There is a simple diagram that shows why the forces of ecliptic objects erect oblate spheroids, but I will spare you.) But since it's spinning and the Moon and Sun forces try, but don't succeed to erect it - instead, the forces cause nutation in a direction opposite its spin. I.e., we keep our 23 1/2 degree inclination, we keep our seasons, but Polaris is only once in a while the Pole Star.

Since its nutation is CW when looked at from above, it's CCW when looked at from the ground. (Just as East is counter intuitively to the left when you lay on your back with your head pointing North).

Another way to say this is if you lay on you back for 24,000 years worth of nights, you would see the stars circle a point in the sky which itself would complete one 23 1/2 degree radius CCW circle.

Since the position of the "fixed" stars is determined from their displacement from the point where the projection of the Earth equator into space intersects the ecliptic plane in space; the Equinoxes, their positions precess. These displacement distances are called "Right Assentions, or RA's."

Another way to see this is as follows. Imagine half the sky. Imagine the fixed stars as dots on a hemispherical bowl. The rim of the bowl is in the plane of the ecliptic. Imagine a _tilted_ ring that just fits into the rim of the bowl. This is the Earth equator extended into space. The ring nutates (wobbles around its center) CW as viewed from above and so then only two points of the ring always touch the rim of the bowl. These are the equinoxes. Since the ring nutates CW viewed from above the two equinoxes travel CW as viewed from above once each 24,000 years. The distance from one of these equinoxes to a dot (fixed star) increases in time (50 arc sec/year) with the distance measured to the left (East) increasing, as viewed from below. Thus, the RA's of objects grow 50" year to year due to precession. There is a declination change too, but it's just due to the fact that we are dealing with elliptical and equatorial systems that are not aligned.
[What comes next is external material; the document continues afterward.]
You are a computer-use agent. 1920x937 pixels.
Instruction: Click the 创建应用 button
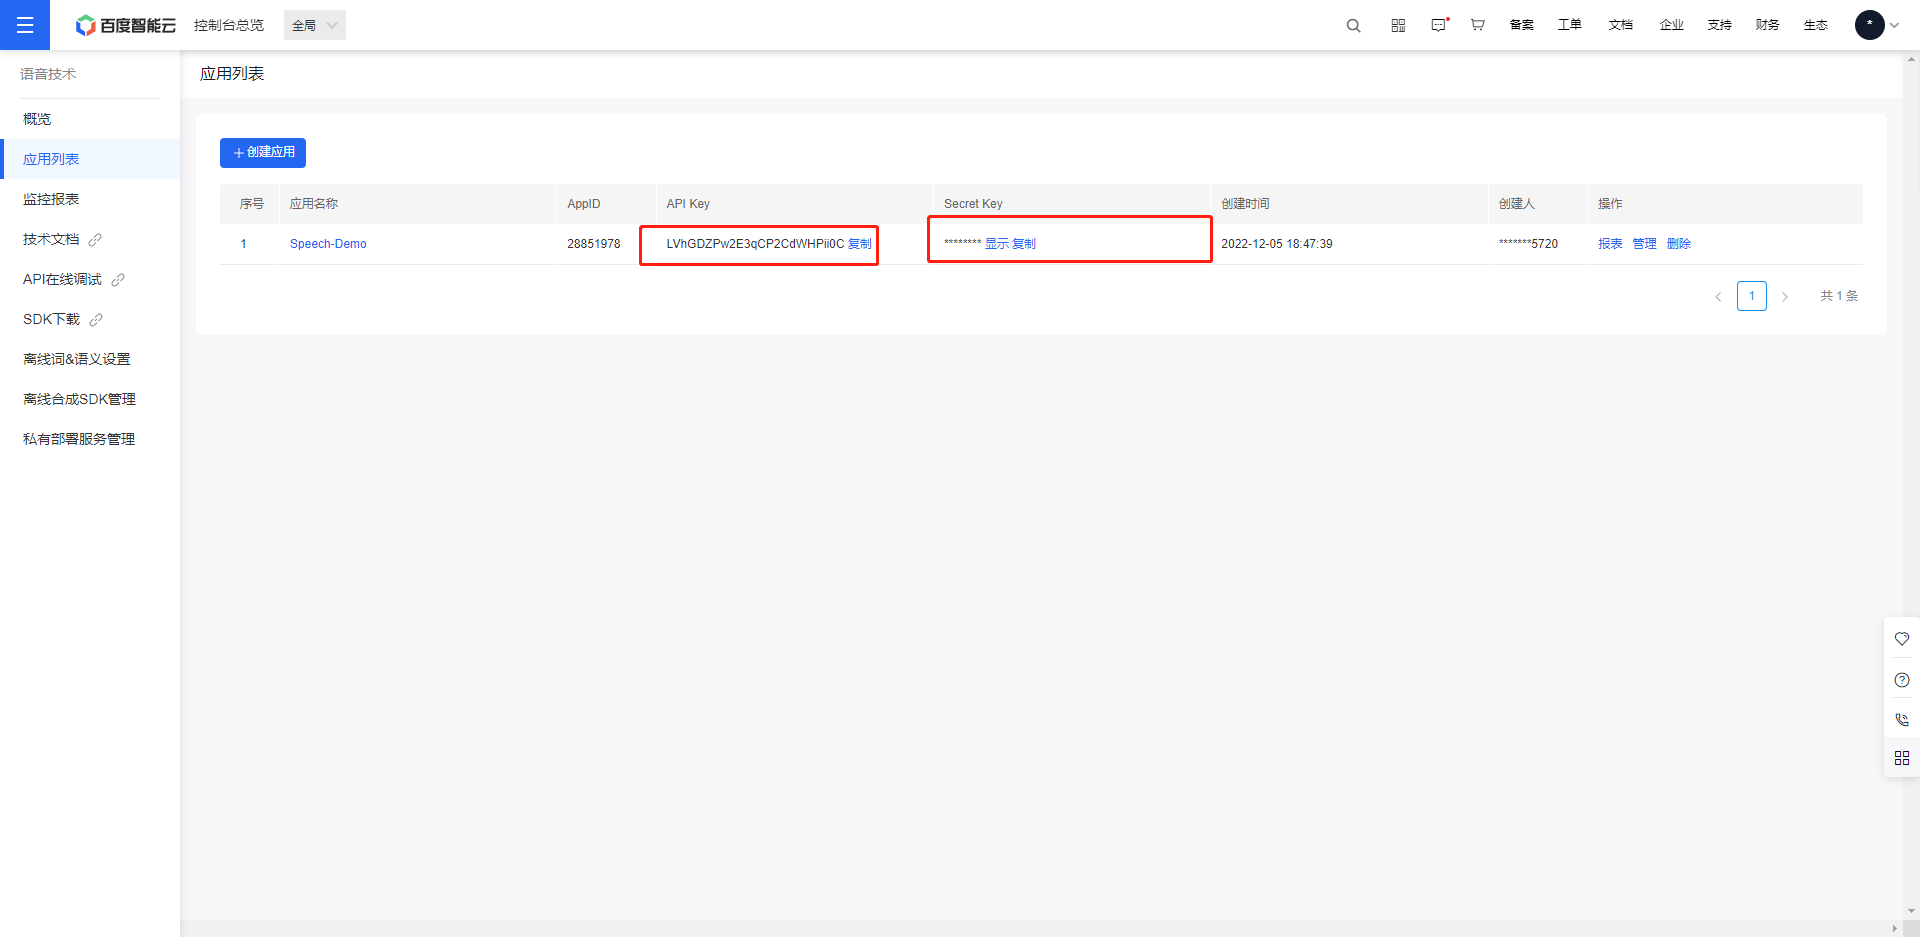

2) There is another precession - the precession of the perihelion.

This is easier to understand. It is due to the fact that the elliptical Earth orbit-shape itself is tugged around the Sun by the perturbation of the other CCW (as seen from above) orbiting planets. We are tugged-at a little and the Earth orbital ellipse, as seen from above, itself orbits the Sun every 140,000 years (10 arc sec/year). This is called the precession of the perihelion (shortest vector between Earth and Sun) which now happens on Jan 2 - the shortest day). This actually does not subtract from the CW (as seen from above) precession (1) since it tracks the Earth path position (which still stays nearly circular) and not our fiducial measurement points, the Equinoxes.

3) There is a tiny fractional arc sec/year precession "anomaly" due to relativity.

Half of it is explained by the Special Theory of Relativity (1/3 due to time dilation and 1/6 due to mass increase) over the fast portion of our orbit (we move faster and get more massive in January this millennium). The other half requires the General Theory of Relativity to explain and I am not going to try because it's over my head these days.

An interesting story connected with the Relativity Anomaly (that you may know) is that the precession of the Perihelion of Mercury (the understood part was about 5000 arc sec/century) had an unexplained 43 arc sec per century till Einstein explained it with GR, and it is the one of the three or four proofs of GR.